━━ TEXTO PARA LEER

Luis del Val

El pícaro vesicante

Una de las aportaciones de España a la literatura universal fue la figura del pícaro. Claro que ni Quevedo, ni Cervantes, ni el desconocido autor de «El Lazarillo de Tormes» se inventaron nada que no existiera. A lo largo de los siglos XVI y XVII, en un momento en que unos pocos ganaban mucho dinero y la mayoría del pueblo pasaba hambre, en una época en que se apelaba mucho al honor y a la honradez, pero los comportamientos reales eran deshonestos –no sé si les suena a contemporáneo– abundaron los pícaros, procedentes de familias miserables, donde no era difícil encontrar un padre ladrón y una madre puta. Estos buscones, estos rinconetes, hurtaban, pero no robaban; engañaban, pero no estafaban, delincuentes de lo menudo y, casi, por una reacción de supervivencia.

En la España del siglo XXI, cuando unos pocos ganan muchísimo dinero y la mayoría está en el paro, cuando se enarbola la bandera de la decencia, pero quien más quien menos no hace ascos al chanchullo, han aparecido los grandes pícaros, procedentes de familias estructuradas y honestas, que se han dado arte y maña en acaparar lo que todos adoran en la intimidad: el dinero, y que poseen un gran ingenio, no para crear riqueza, sino para quedarse con ella a través del llamado pelotazo.

Estos pícaros coetáneos alcanzan las más altas cotas sociales, ésas desde las que se debería dar ejemplo (me acuerdo de Urdangarín) y, desde allí, se comportan, no como cortadillos o don pablos –pobres diablos–, sino con una soberbia y avaricia que causa inmensos destrozos materiales y colosales estragos morales. Son los pícaros insoportables, tan vesicantes, que producen ampollas en la piel de la sociedad, porque es tal la tosquedad y grosería de su comportamiento mendaz que causan repulsión.

━━━━
━━ DATOS PROPORCIONADOS

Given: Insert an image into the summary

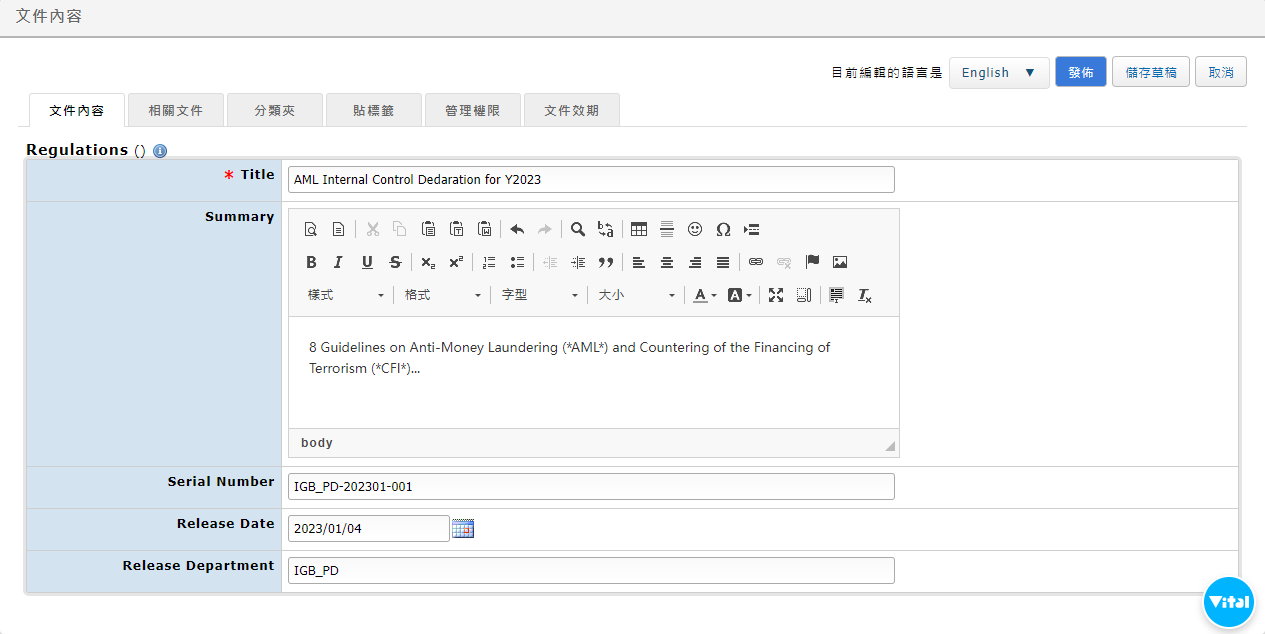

━━━━

■ TAREA
Retoma el texto sobre los pícaros de ayer y de hoy justo después de su última oración y continúalo.

■ RESPUESTA
Este señor es uno de los preclaros ejemplos de pícaro vesicante, que se permitió dar lecciones de moral igual que los capos encubiertos de la mafia de la droga aparecen, hasta ser descubiertos, como los grandes luchadores contra la drogadicción. Y que ocupó uno de los sillones más representativos de nuestra sociedad: el patrón de patronos, el presidente de los empresarios.

Por cierto, la CEOE, con una prudencia tan intensa que casi parece cómplice, con una discreción tan exquisita que llega a la inconveniencia y a unos segundos de la desvergüenza, todavía no ha dicho este presidente fue mío, con un respeto tan absoluto a la presunción de inocencia que nos hace pensar en los partidos políticos y en los sindicatos, tan misericordiosos con sus corruptos, tan amables con sus podridos, tan comprensibles con sus infectos, lo que nos lleva a la terrible conclusión de que el detritus, si es de uno de los nuestros, tampoco huele tan mal.